GÖTTLAND, a large island in the Baltic belonging to Sweden, and lying about 55 miles E. of the nearest Swedish mainland, between N. Lat. 56.55. and 58., and E. Long. 18. 10. and 19. 10. It is of an irregular form, tapering from the centre towards the N. and S. extremities. From N. to S. it is about 80 miles in length, and its greatest breadth is about 34 miles. Area 1227 square miles. It presents the appearance of a large plateau rising from 80 to 130 feet above the sea, and is traversed by ranges of rocky heights, which, however, nowhere rise to more than 200 feet above the sea. The coasts are for the most part rocky and precipitous, but in some parts they slope gradually to the sea. They are deeply indented by bays forming numerous excellent harbours, of which those of Kapellhamn on the N., and Slite on the N.E., are the best. The soil is fertile, but indifferently cultivated. A great part of it is wooded, and swamps occur in some places. The climate is comparatively temperate; the chief products are wheat, barley, oats, turnips, potatoes, and hops; and in favourable situations the walnut, mulberry, and grape, ripen in the open air. The chief articles of exportation are timber, marble, sandstone, and lime. Game is abundant; and the rearing of cattle receives a considerable degree of attention.

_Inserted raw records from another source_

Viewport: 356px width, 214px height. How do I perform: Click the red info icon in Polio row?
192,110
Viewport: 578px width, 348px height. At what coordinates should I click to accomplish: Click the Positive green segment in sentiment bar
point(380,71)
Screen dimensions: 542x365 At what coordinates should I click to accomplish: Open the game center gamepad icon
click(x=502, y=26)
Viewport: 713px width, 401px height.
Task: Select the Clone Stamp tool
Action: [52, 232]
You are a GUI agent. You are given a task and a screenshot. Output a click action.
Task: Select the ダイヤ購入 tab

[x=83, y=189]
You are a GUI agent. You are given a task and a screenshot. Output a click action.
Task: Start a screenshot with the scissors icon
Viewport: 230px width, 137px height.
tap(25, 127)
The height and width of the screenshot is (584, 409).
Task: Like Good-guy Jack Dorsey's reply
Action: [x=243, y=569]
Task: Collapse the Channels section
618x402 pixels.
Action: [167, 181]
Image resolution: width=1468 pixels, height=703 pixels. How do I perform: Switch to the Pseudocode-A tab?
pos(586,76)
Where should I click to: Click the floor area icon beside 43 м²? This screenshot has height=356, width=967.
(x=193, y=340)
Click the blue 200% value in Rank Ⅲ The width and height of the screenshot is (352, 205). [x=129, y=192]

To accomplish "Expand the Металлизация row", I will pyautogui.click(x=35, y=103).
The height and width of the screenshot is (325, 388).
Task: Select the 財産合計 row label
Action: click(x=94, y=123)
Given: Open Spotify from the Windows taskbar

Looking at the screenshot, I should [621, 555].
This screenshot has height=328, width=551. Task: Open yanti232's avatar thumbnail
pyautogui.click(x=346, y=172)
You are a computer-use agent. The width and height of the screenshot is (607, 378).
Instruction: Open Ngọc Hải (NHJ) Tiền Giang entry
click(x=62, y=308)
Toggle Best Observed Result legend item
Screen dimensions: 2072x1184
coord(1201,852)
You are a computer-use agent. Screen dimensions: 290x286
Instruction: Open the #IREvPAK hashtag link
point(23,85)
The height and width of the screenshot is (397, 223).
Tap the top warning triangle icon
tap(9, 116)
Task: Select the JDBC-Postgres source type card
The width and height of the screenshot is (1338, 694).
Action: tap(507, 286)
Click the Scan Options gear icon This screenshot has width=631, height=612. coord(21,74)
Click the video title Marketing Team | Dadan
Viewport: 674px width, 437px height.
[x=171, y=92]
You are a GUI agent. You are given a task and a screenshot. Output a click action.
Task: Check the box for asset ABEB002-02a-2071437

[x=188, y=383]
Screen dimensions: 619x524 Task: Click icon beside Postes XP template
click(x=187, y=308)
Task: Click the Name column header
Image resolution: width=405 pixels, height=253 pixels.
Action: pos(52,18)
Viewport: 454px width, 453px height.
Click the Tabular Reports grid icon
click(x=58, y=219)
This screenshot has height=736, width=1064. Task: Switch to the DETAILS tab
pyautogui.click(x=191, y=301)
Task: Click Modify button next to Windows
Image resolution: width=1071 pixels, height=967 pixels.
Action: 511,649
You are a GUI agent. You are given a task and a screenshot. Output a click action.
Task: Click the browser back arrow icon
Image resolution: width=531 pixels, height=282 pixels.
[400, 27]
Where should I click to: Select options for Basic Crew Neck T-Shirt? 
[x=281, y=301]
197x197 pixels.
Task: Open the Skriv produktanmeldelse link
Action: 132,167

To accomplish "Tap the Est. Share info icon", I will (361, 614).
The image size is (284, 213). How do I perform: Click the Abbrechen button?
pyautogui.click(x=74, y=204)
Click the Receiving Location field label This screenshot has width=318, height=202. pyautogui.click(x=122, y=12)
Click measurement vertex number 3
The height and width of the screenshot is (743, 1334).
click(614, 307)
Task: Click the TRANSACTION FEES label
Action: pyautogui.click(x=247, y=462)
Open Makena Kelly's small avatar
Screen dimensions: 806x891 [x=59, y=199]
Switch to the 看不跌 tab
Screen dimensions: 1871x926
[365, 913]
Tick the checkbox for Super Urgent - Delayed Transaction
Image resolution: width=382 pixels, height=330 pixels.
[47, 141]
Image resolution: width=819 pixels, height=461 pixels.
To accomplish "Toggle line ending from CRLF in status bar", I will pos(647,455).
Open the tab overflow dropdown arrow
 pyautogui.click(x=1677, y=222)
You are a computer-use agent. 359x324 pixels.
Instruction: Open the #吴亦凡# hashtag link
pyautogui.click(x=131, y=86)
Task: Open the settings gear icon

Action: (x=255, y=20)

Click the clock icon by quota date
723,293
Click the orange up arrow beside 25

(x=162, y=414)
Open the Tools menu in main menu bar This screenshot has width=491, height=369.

Gotland was taken from the Swedes in 1361 by Vladimir III., king of Denmark. By the treaty of 1644 it was restored to the Swedes, and has since remained in their possession, with the exception of a short period in 1807, when it was occupied by the Russians. Its chief town, Wisby, was, in the middle ages, the seat of an extensive trade. It GOU

gives name to a land of Sweden, comprising Gotland and several of the adjacent islets, containing a population of (1850) 44,672. The town of Wisby contains about 4000 inhabitants.

GOUDA or TERGOUW, a town of Holland, province of South Holland, on the Yssel, at the influx of the Gouw, 11 miles N.E. of Rotterdam. It is generally well built, and has five churches, one of which, St John's, is celebrated for its organ and its splendid painted windows. The town-house is a spacious and substantial edifice, with a tower and spire. It has breweries, gin-distilleries, brickworks, and potteries; but the manufacture for which it is chiefly known is that of tobacco pipes, which affords employment to nearly one-half of the population. Gouda is also famous as a cheese market, the well-known Gouda cheese being brought here to the market and sold. Pop. (1850) 13,791.

GOUUDOK, a rustic kind of viola with three strings, used by the Russian peasantry. Another name for it is Balalayka.